Sayangnya rasa memiliki ini cenderung tidak terlihat di dalam dunia kerja. Cukup banyak dari kita yang memandang pekerjaan sebagai beban dan tempat bekerja hanya sebagai pihak yang memasok gaji untuk melangsungkan kehidupan kita. Ironisnya rasa memiliki ini hampir luntur (bahasa halus dari nyaris tidak ada) di dalam perusahaan. Kita seringkali menyepelekan hal-hal kecil yang jika digabung secara keseluruhan berpotensi merugikan perusahaan tempat kita bekerja dan mencari nafkah ini.

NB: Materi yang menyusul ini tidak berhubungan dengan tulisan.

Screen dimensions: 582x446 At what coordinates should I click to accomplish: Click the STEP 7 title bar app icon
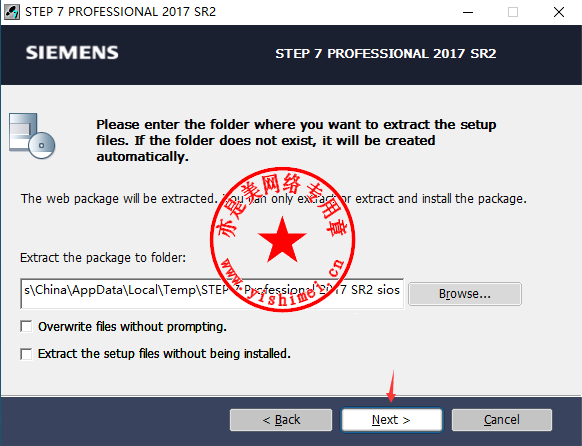point(12,12)
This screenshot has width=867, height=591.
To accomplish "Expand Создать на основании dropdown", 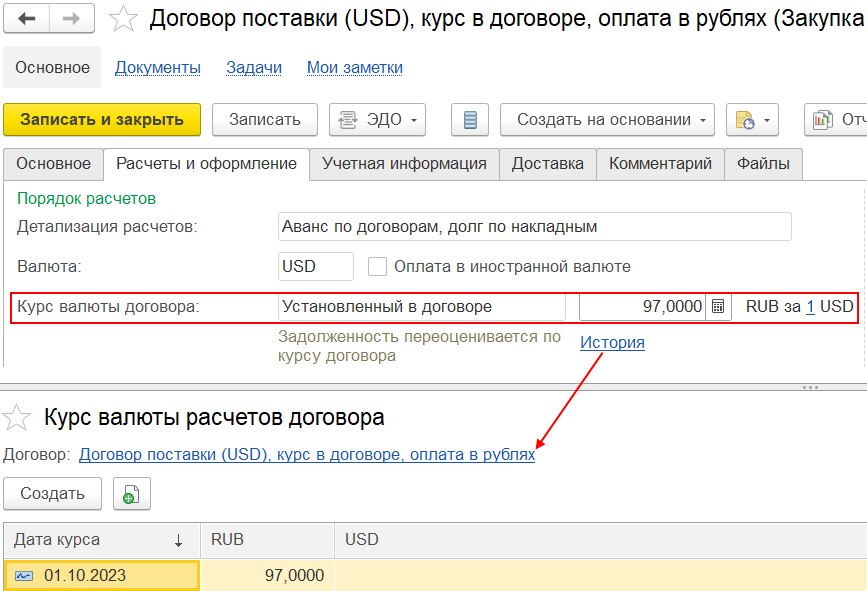I will tap(607, 119).
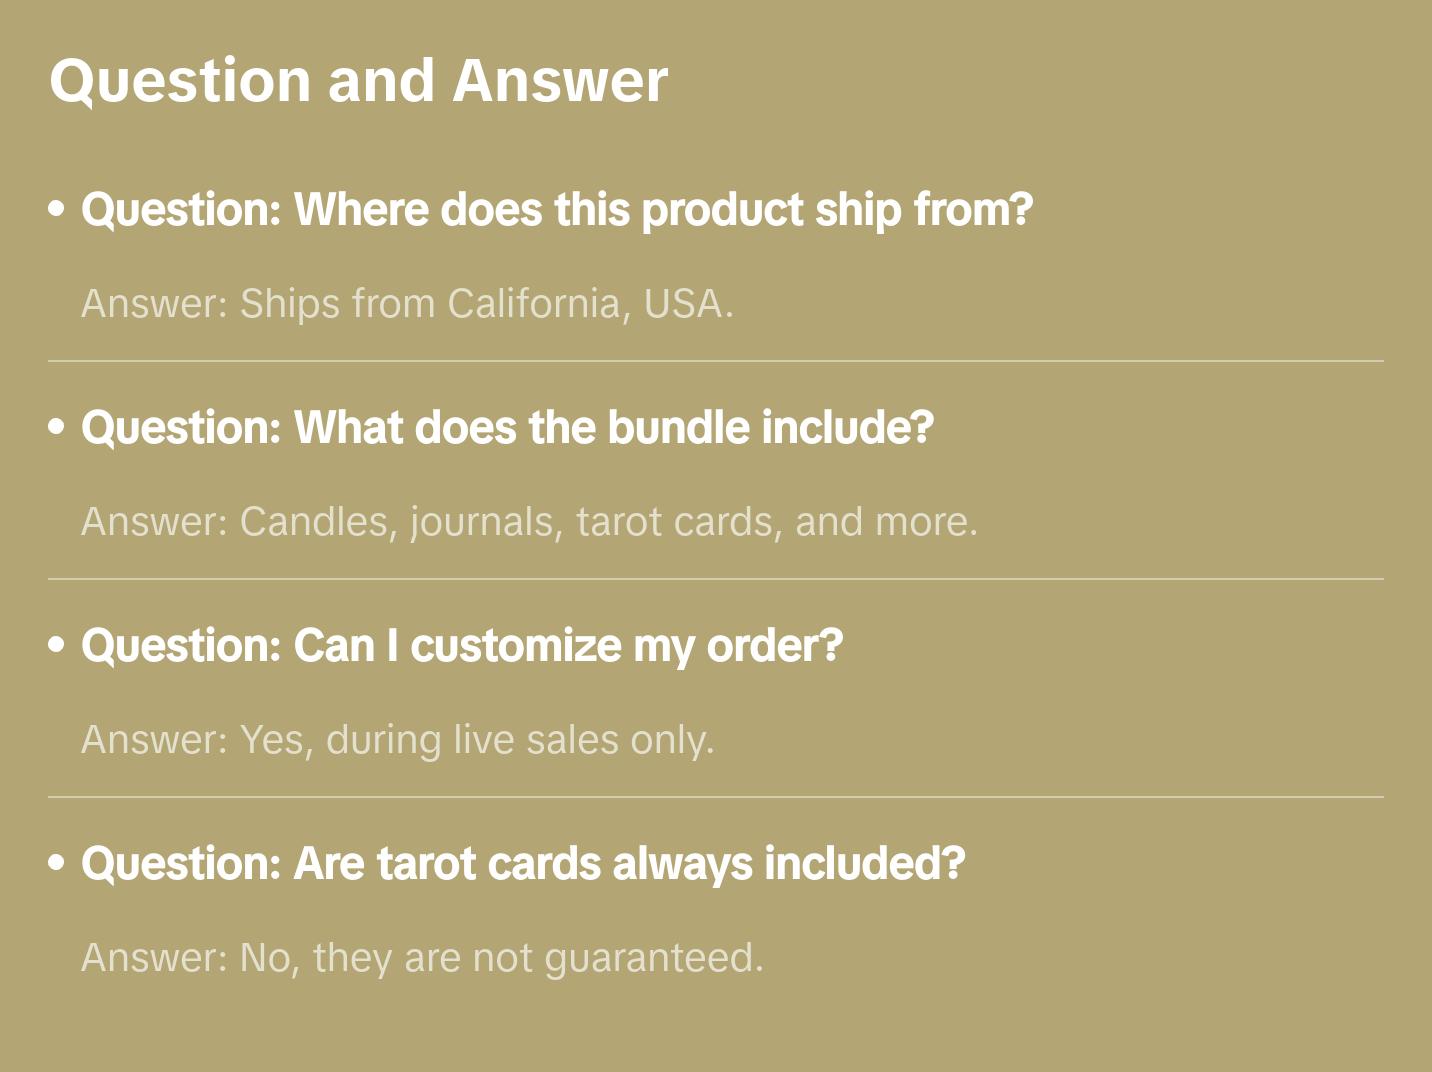Select the question about where product ships from
Screen dimensions: 1432x1072
[556, 210]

 Acapkali kita melakukan pemborosan yang tidak disengaja yang terjadi karena sikap ketidakpedulian yang merupakan buah dari tidak adanya rasa memiliki. Lupa mematikan air di kamar kecil, lupa mematikan pendingin udara ketika tidak ada orang bahkan lupa menutup valve secara rapat, lupa memeriksa apakah suku cadang yang digunakan untuk sarana produksi masih ada atau tidak dan yang lebih parah adalah lupa melayani pelanggan dengan baik serta tidak jujur dengan menyembunyikan fakta akan berdampak sangat besar bagi perusahaan tempat kita mencari nafkah. Pernahkah kita menghitung potensi pemborosan akibat hal ini. Sebagai ilustrasi pemborosan yang terjadi akibat lupa menutup kran air di kamar kecil adalah sebagai berikut : misalnya jumlah air yang dibuang selama satu jam adalah sekitar 10 meter kubik, maka selama sehari jam kerja jumlah air yang dibuang adalah sebesar 80 meter kubik untuk satu keran selama sehari atau sebesar 2000 meter kubik untuk 25 hari kerja dalam sebulan. Masalahnya adalah satu cabang bisa memiliki beberapa keran yang lupa untuk ditutup. Misalnya suatu cabang pabrik bisa memiliki lebih dari 10 kran air. Maka jumlah air yang terbuang di cabang tersebut adalah sebanyak 20.000 meter kubik sebulan. Jika tingkat kelupaan/tingkat ketidakpedulian adalah sekitar 30% maka potensi air yang terbuang selama sebulan adalah 20.000 meter kubik kali 30% = 6.000 meter kubik. Sehingga pemborosan yang terjadi akibat tingkat kelupaan/ketidakpedulian sebesar 30% ini adalah Rp. 6.000.000 sebulan untuk satu cabang dengan asumsi harga air adalah Rp. 1.000 per meter kubik. Bagaimana jumlah potensi kerugian yang dialami oleh perusahaan yang memiliki banyak cabang jika karyawan pada semua cabang tidak memiliki kepedulian akibat kurangnya rasa memiliki. Ilustrasi di atas hanya untuk air saja yang merupakan hal yang kecil di dalam perusahaan. Belum untuk kerugian akibat pemborosan listrik karena lupa mematikan pendingin udara, komputer, bahkan lampu. 

Kerugian ini merupakan kerugian bagi kita semua dari golongan rendah hingga golongan puncak, karena perusahaan adalah ibarat ladang yang harus kita garap dengan baik dan benar akan dapat menghasilkan sesuai harapan kita. Kemajuan perusahaan akan berdampak baik bagi kita semua selaku karyawan, demikian pula kemunduran perusahaan akan berdampak buruk bagi kita. Oleh sebab itu sudah sepatutnya kita peduli dan mengembangkan rasa memiliki terhadap perusahaan yang menjadi ladang garapan kita. Ladang yang digarap dengan rasa syukur, rasa memiliki dan rasa cinta akan memberikan hasil yang memadai bagi penggarapnya, demikian pula dengan pekerjaan yang dilakukan dengan kerelaan dan rasa cinta. Singkatnya sikap memiliki terhadap perusahaan akan memberikan hasil yang positif bagi kita yang bekerja di dalamnya.